Monday, December 14, 2009

Happiness

I recently took the CBEST, the required test to allow someone to be a substitute teacher in California, and one of the essay questions was about happiness. The question made me realize three things: I'm not happy; I could be happy; and I write poor essays under pressure. I must admit that I didn't realize the "I could be happy" thing until after thinking about it for some time. What follows is the result of my thinking and probably should have been my essay.

Happiness is really a state of mind that is most usually facilitated through the appreciation of the ordinary and small occurrences of daily life. Unfortunately, happiness is easily overwhelmed by big events and strong emotions, even joy, which is often thought to be exquisite happiness. In point of fact, it appears that almost anything can override happiness. All it takes for happiness to be lost is to lose the sense of appreciation, of contentedness.

I have had some truly joyous events in my life, my marriage to Marilyn, the birth of my children, and while these led to some truly happy moments that could not have occurred without those events, I look back on them with awe and memories of being stressed or concerned or proud. Maybe happiness was in there but when I truly remember happiness, I think of waking beside Marilyn the day after our wedding or my children's first steps.

Then after battling cancer for two and a half years, Marilyn passed away.

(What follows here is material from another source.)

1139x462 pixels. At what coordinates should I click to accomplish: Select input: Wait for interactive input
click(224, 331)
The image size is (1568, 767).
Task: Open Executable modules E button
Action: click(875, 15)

Until the month of actual passing there were even happy situations during the battle. Admittedly they were fewer than the previous twenty-seven plus years but we did laugh and enjoy just being together. After the passing, however, even my memories of all our happy times became tinged with sadness. It's not that they were somehow less happy but the knowledge that I would no longer be adding to them and the overwhelming missing just took my thoughts from the happy to the loss. Sadness also overrides happiness.

Now almost two years after her passing, with the full realization that the basis for happiness is appreciating the moment, except for some very limited moments, I've been unhappy. While I can't change the past, I can try to recapture the ability to appreciate, to be happy. In fact, I think I'll make it my New Year's resolution. Even if you can't be happy about it, you certainly can appreciate the attempt.

1 comment:

  1. You received a blessing in the disguise of the CBEST. I think that grief can also be confused with depression, which is, of course, treatable. Maybe seeing a physician is in order? Best wishes for a truly Happy New Year.